Typ, AZ: Beschluß, SS 287/95

Datum: 07.08.1995

Sachgebiet: Kein Sachgebiet eingetragen

Normen: STPO § 349 ABS 2, STPO § 354, OWIG § 79 ABS 6

Leitsatz: Die zwischen letzter tatrichterlicher Entscheidung und Revisionsent- scheidung eingetretene Tilgungsreife von Voreintragungen ist im Ver- fahren gemäß § 349 Abs. 2 StPO unbeachtlich.

Volltext:

Nach den Feststellungen des Amtsgerichts liegt dem Schuldspruch ein zeitlich nicht qualifizierter Rotlichtverstoß zugrunde. Die von der Regelahndung abweichenden Rechtsfolgen (doppelte Regelbuße und Fahrverbot) hat das Amtsgericht rechtsfehlerfrei begründet, indem es auf die vorsätzliche Handlungsweise und auf die teils einschlägigen Voreintragungen abgestellt hat, vgl. § 25 Abs. 1 Satz 1 StVG; § 2 Abs. 2 Satz 1 BKatV. Zur Zeit der Urteilsfindung waren sämtliche Voreintragungen verwertbar.

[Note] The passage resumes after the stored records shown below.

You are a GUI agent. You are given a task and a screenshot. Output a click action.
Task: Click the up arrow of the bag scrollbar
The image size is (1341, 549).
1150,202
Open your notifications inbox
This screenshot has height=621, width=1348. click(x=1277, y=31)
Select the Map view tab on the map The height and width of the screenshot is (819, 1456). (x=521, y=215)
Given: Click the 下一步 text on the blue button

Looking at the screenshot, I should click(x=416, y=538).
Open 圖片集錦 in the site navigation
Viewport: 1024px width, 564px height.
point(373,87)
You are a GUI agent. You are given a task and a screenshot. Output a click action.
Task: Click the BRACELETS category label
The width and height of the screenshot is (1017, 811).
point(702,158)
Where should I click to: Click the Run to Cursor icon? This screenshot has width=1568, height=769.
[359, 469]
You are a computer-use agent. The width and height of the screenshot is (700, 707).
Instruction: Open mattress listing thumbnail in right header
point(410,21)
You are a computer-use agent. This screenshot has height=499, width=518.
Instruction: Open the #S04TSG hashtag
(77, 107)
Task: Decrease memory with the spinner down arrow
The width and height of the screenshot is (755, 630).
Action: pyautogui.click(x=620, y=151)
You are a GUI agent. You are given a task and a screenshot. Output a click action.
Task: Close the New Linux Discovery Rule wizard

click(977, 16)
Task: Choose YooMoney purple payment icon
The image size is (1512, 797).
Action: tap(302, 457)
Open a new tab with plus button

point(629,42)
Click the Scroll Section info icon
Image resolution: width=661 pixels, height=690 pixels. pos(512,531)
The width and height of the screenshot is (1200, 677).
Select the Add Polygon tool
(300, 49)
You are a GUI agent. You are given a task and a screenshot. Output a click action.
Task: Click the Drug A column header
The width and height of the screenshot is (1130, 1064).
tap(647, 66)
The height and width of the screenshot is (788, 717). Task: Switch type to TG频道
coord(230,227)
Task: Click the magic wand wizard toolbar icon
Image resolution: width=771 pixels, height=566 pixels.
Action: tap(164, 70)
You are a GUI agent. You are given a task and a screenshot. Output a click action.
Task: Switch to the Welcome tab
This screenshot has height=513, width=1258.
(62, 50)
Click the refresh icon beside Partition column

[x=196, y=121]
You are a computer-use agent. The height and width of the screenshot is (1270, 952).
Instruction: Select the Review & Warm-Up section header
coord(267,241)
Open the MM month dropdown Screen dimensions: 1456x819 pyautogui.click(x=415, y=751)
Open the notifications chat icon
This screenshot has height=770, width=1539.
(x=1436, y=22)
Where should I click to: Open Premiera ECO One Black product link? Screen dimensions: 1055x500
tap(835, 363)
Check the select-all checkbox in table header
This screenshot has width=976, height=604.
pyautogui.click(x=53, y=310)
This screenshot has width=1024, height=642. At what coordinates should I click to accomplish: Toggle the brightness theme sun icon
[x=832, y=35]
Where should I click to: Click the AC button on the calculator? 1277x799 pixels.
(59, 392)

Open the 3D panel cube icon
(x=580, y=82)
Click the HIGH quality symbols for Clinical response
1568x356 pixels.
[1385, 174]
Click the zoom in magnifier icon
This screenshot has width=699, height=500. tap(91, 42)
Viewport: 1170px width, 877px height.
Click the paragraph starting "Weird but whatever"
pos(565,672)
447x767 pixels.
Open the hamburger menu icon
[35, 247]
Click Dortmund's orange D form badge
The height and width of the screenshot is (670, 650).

Die inzwischen für die ersten beiden Vermerke eingetretene Tilgungsreife läßt der Senat als Rechtsbeschwerdegericht unberücksichtigt, weil er keine eigene Sachentscheidung im Sinne des § 354 StPO oder des § 79 Abs. 6 OWiG trifft, sondern das Rechtsmittel als offensichtlich unbegründet verwirft. Da der Tatrichter die Voreintragungen ohne Verstoß gegen § 51 BZRG berücksichtigt hat, ist die inzwischen eingetretene Tilgungsreife im Verfahren nach § 349 Abs. 2 StPO; § 79 Abs. 3 Satz 1 OWiG unbeachtlich (vgl.BGH bei Kusch, NStZ 1994, 229; LR-Hanach, StPO, 24. Aufl., § 354 a StPO Rn. 7; OLG Celle NZV 1994, 332).